Task description: Nothing but the lines from the one containing "Viewport: 902px width, 698px" to the end of the data should be copied, exactly, and the pictures stay out.

[Stored items]

● ● ● ● ● ● ●

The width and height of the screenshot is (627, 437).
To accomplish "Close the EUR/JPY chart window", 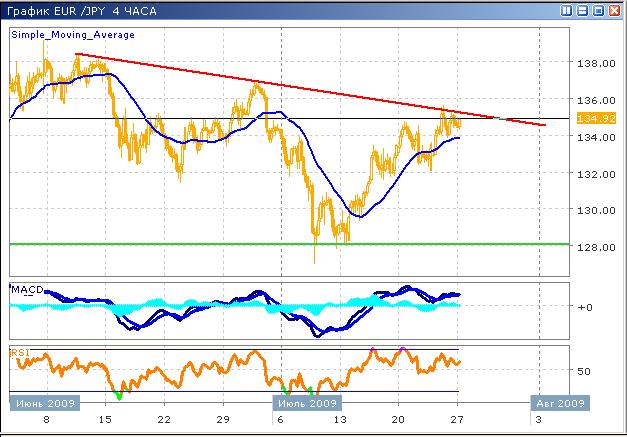I will pos(615,10).
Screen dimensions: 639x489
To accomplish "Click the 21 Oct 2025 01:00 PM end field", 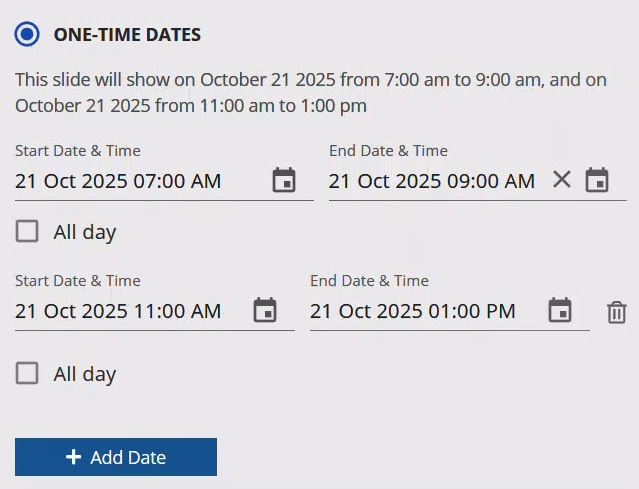I will click(x=412, y=312).
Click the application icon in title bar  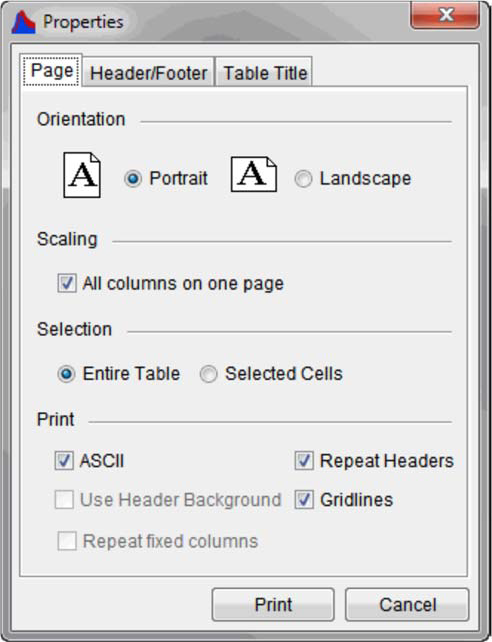click(x=23, y=22)
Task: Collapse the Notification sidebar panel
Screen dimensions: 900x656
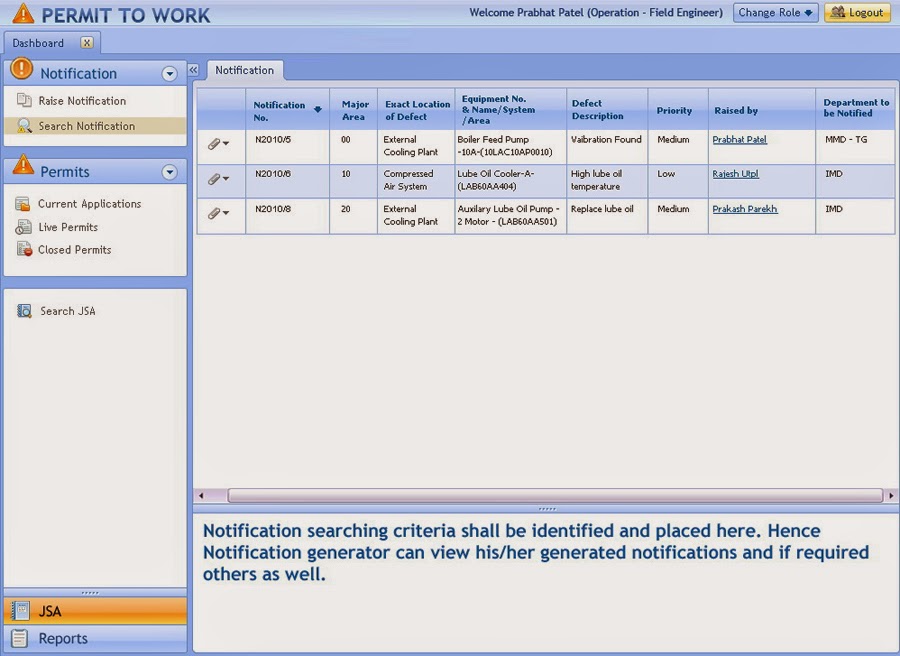Action: [168, 72]
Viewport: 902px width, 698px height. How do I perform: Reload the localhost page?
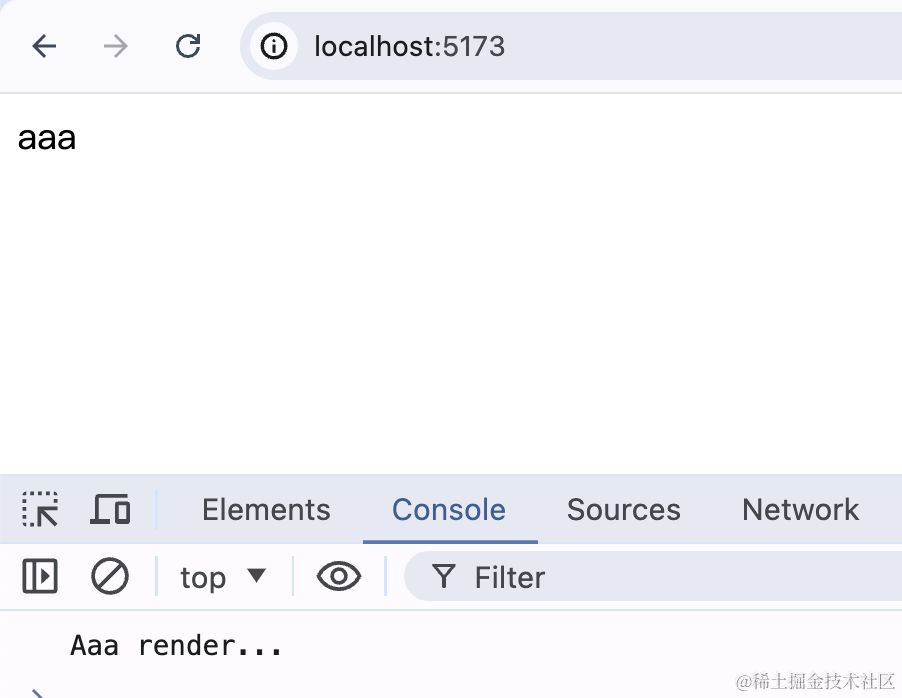click(x=188, y=46)
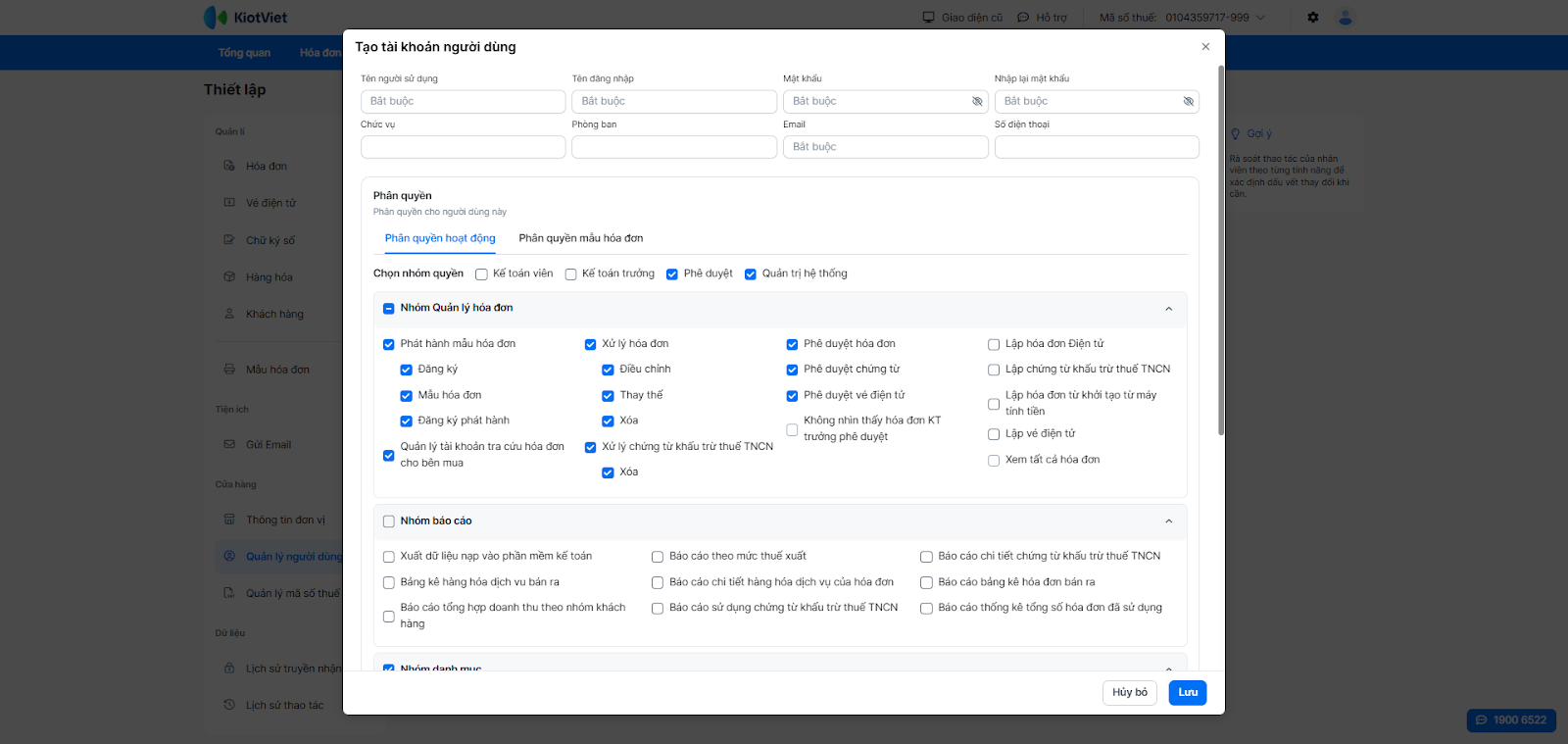Uncheck the Phê duyệt permission group
The width and height of the screenshot is (1568, 744).
click(672, 274)
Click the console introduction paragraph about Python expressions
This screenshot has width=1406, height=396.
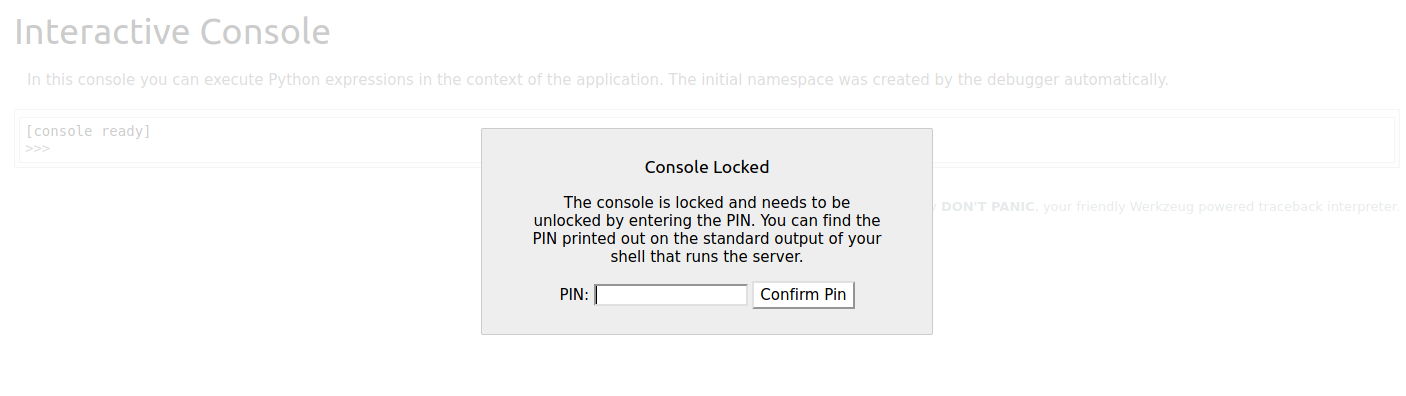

● ● ● ● ● ● ●

Result of this task:
Viewport: 902px width, 698px height. How do I perform: Reload the localhost page?
click(x=188, y=46)
Uncheck the Phê duyệt permission group
The width and height of the screenshot is (1568, 744).
click(672, 274)
Click the console introduction paragraph about Python expressions
This screenshot has width=1406, height=396.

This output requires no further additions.